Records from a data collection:
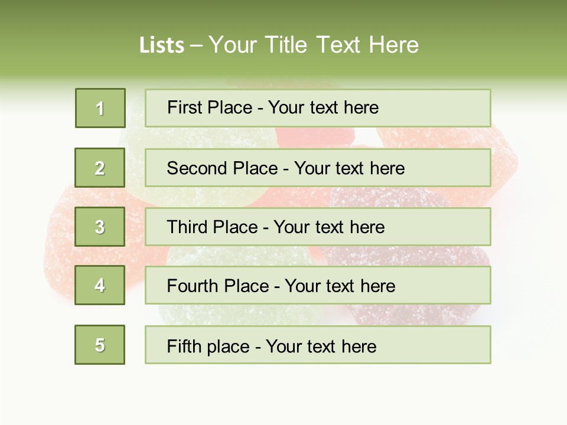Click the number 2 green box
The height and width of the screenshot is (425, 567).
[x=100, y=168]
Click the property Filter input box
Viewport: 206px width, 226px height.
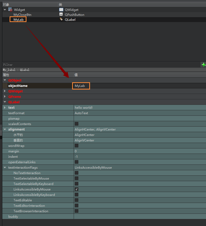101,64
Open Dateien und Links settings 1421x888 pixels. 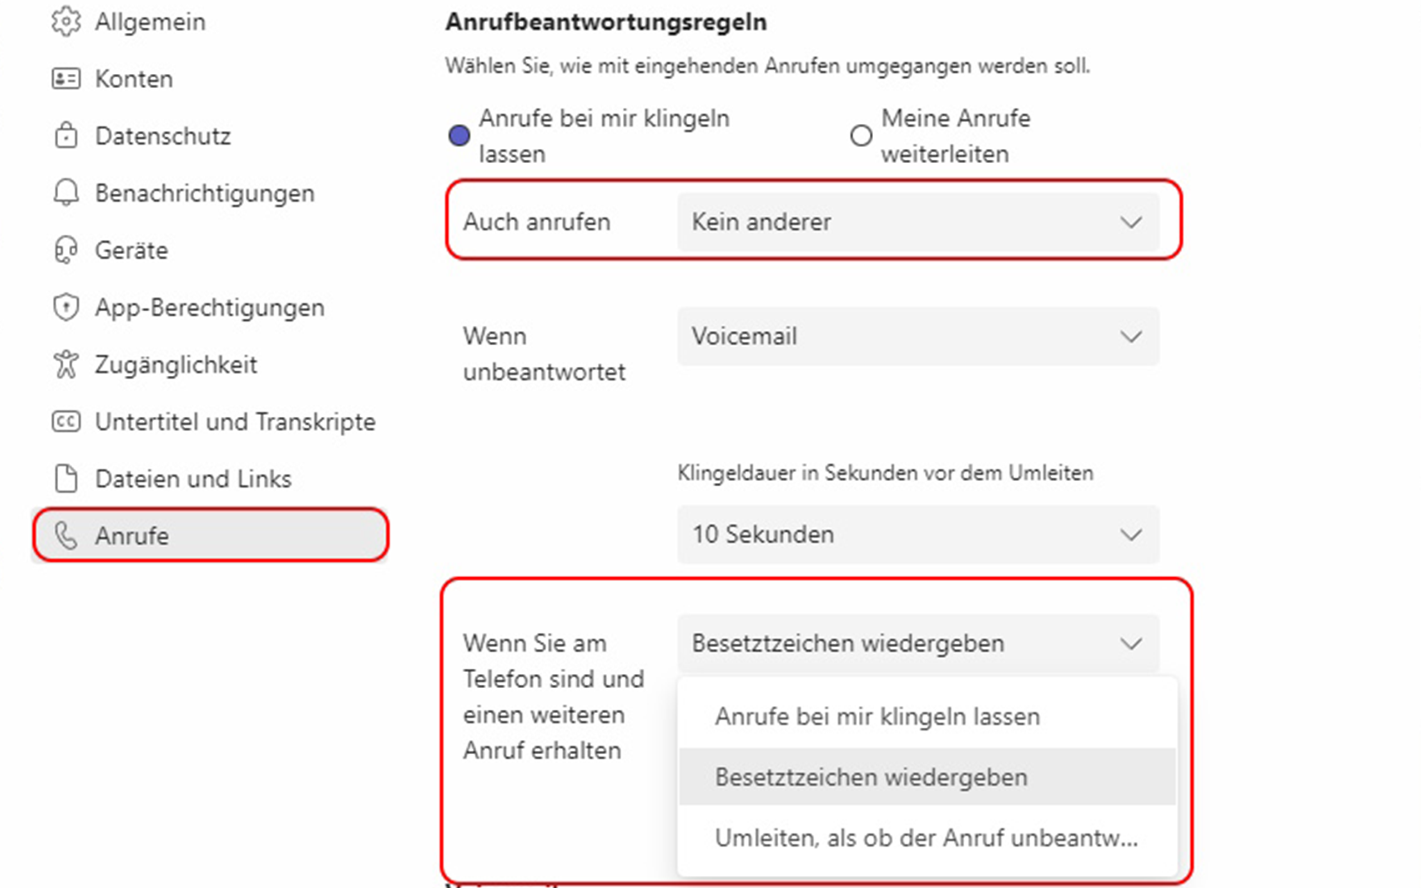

**WHAT YOU SHOULD DO:**
From the line containing "Click the property Filter input box" through the last line of the data above, write out every line word for word, and nothing else. Do not include the pictures.

**RESPONSE BOX:**
Click the property Filter input box
Viewport: 206px width, 226px height.
101,64
Open Dateien und Links settings 1421x888 pixels. 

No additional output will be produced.